Experience of something gives us knowledge of this thing. This appears to hold true for all objects, like ‘snow,’ ‘dog,’ ‘cat,’ ‘man,’ or ‘Topeka, Kansas.’ Even abstracts can be created in this way.

What if, instead of referring to a particular dog, I refer to dog-ness? Such a concept is a composite of all the dogs which I have experienced in my lifetime. Let us imagine for a moment that a person lived in such a way that they never experienced dogs of any color other than black. The person had never seen a non-black dog, nor seen photographs of non-black dogs, nor heard tell of any dogs which were not black. Would there be any doubt that the person’s concept of dog-ness would include the predicate ‘black?’

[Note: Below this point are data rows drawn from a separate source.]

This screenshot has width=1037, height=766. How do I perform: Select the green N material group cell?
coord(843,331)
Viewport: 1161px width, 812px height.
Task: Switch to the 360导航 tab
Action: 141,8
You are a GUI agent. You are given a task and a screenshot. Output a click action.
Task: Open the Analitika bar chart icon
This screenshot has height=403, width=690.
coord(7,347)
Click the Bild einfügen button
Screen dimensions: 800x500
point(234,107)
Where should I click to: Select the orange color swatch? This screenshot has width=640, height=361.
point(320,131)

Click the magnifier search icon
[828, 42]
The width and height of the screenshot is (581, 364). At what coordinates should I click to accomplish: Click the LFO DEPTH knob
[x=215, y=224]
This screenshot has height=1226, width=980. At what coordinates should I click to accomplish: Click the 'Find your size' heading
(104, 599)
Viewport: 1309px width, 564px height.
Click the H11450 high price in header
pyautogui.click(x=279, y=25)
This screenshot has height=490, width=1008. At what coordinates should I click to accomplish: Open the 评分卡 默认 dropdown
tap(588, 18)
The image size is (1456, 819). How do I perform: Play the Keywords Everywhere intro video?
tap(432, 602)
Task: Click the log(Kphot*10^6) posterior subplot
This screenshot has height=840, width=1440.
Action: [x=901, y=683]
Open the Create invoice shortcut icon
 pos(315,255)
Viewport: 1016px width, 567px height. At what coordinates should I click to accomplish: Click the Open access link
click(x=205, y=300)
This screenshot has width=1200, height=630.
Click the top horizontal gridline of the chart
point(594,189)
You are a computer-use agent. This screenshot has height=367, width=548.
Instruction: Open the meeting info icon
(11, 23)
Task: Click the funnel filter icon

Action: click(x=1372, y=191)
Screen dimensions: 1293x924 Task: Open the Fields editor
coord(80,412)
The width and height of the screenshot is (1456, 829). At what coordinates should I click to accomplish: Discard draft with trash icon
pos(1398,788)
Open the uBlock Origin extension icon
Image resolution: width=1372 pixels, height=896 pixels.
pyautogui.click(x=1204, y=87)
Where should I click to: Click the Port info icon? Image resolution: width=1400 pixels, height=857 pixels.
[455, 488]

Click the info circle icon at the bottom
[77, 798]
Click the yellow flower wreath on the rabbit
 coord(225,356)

Emotions can be found in this way as well. We know of love, hate, contentment, sorrow, jealousy, and pride because we have experienced them.

But there is one particular term for which I have no explanation. The term is ‘infinity.’ Infinity is not something for which man may have an experience. We cannot sense infinity in any manner. We do not emote infinity. We cannot cobble together an abstract of ‘infinity’ based on previous experiences with particular instances of infinity.

No matter what we experience, it can never be infinity. No person has ever seen an infinity of people. There has always been a finite amount. No person has ever found an infinite quantity of grains of sand on a beach. In theory, if we could cut the beach off from the introduction or loss of sand grains, they would ultimately be countable. Even when we gaze into the blackness of space, we cannot see infinity. The photons we see began their journey to our eyes from a discrete location within space-time, and traveled in their journey for a fixed amount of time over a discrete distance.

So ‘infinity’ much like ‘blastiffir’ is a word for which there is a vacuous meaning content. We may have a word, but we have no actual concepts which can be plugged into the word to provide us with meaning. Because of this, when an object (say ‘space’) is said to be infinite, we have predicated infinity to space. But without having any meaning for ‘infinity’ we have predicated nothing of space.

God is often described as having qualities which are infinite. God is omnipresent (having infinite presence), omnipotent (having infinite power), omniscient (having infinite sight and knowledge), and omnibenevolent (having infinite love). Yet, we have just seen that predicating infinity of something is an empty predication. Thus, none of the predications just listed have a cognitive meaning. None of them can be thought in a coherent way. If we think that something is infinite, and picture the infinite thing in our mind, then what we have thought cannot be the infinite thing, for we constructed the picture in our mind using non-vacuous concepts.

As it turns out, I have yet to come across a predication of God which does not incorporate infinity.

All objects must be predicated. Snow is cold. Dogs have ears and noses. Jon Stewart is hilarious. For an object to be thinkable, we must have non-vacuous predicates which we can ascribe to the object. But for God, there are no non-vacuous predicates. Absent non-vacuous predicates, God is actually unthinkable.

One of the Church fathers back in the early days of the Christian Church (it might have been Tertullian in the first few centuries CE, but I’m too lazy to look it up) actually had a similar thought. He said that if we can think of God, what we have thought is not God.

While Tertullian (I’ll just say it’s him for now and try to find out later) took this as evidence that God must be greater than the human mind’s possibility to know, to me it simply says that until we can come up with predicates which do not place God in the realm of the infinite, we must refrain from answering the question of God’s existence.